I hasten to acquaint the reader with the underrated, almost forgotten Spanish artist Joaquín Sorolla. I admit, being a big fan of impressionism, I remembered couple his works that are in the museum D'Orsay, only after I attended his personal exhibition in London. Looking at all the beauty of his fascinating paintings, I wanted to learn about him more and share with you.
Sorolla was born in 1863 in Valencia when the Golden Age of the Spanish painting was already in the past. He could not become the court artist, having immortalized one of the next monarchs of Spain. Instead he drew his family, children, fishermen, nature and many other scenes of life.
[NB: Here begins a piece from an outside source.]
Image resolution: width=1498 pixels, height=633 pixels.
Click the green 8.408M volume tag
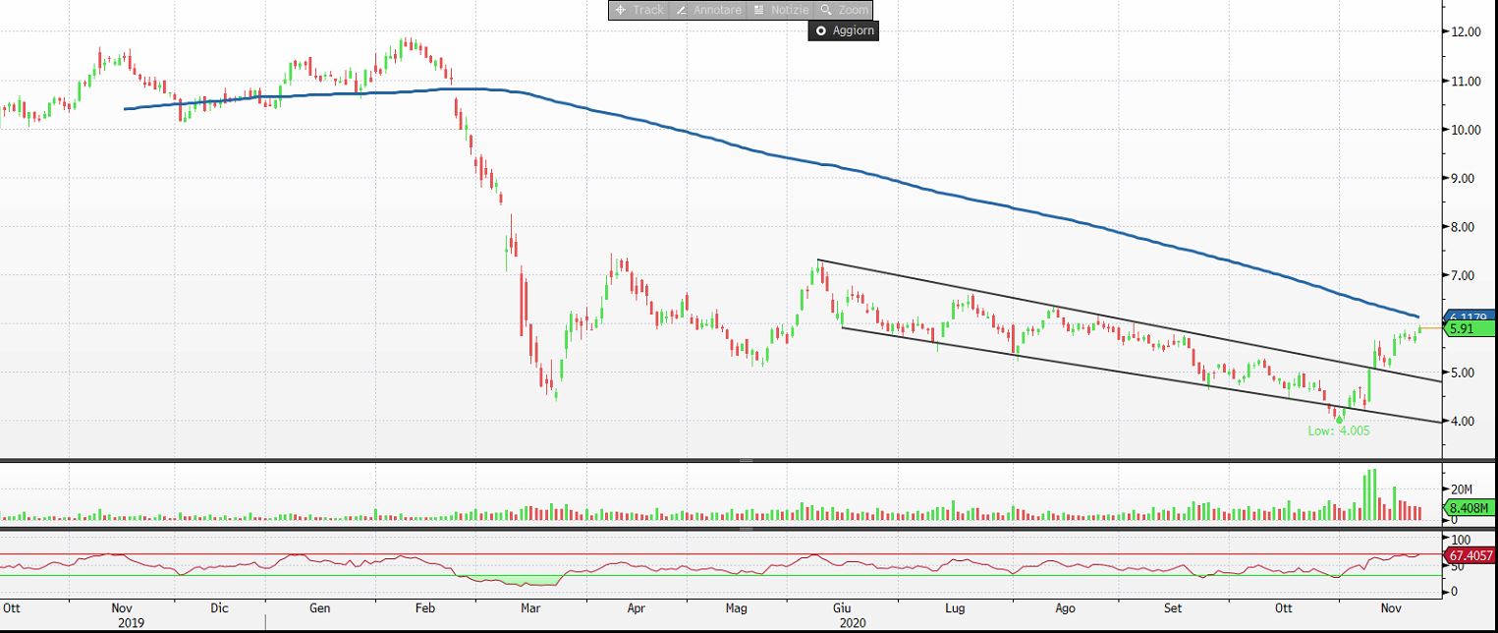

Joaquin was orphaned at the age of two and a half and since then he was in care of his uncle. From 14 years he began to attend drawing lessons at the crafts School, and in 15, having received a box of flowers as a gift from his uncle, was admitted to School of fine arts in Valencia. Teachers saw talent in Sorolla, but just talent was not enough: drawing always was an expensive pleasure, and it was getting harder for uncle to cover expenses of his nephew. In order to pay for education, the young man began to draw for sale.
At the age of 18 Sorolla goes to the Spanish capital to draw copies from Velasquez and El Greco canvases in Prado, sending them to various exhibitions. The next decade he became the recognized artist and received multiple awards. His work "Another Margarita" of 1892 inspired by Goethe's "Faust" won golden prize in Madrid and exhibition prize in Chicago. It remained in America and today belongs to the Museum of Washington University.
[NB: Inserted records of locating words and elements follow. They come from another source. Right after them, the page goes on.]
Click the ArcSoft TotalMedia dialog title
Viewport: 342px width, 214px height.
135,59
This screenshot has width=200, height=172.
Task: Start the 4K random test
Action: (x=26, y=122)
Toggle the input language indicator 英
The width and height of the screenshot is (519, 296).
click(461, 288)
The painting "Return from Fishing" (1894) was noted by a silver medal of the Parisian salon and bought by Luxembourg museum.
And though Sorolla did not become as great as Velasquez or Goya and did not gain the scandalous glory of Picasso or Dali, in the history of world painting he undoubtedly has his special place.
If you are a fan of impressionism, you have a chance to admire impressionism with a special Spanish accent until 7 June in the National Gallery of London.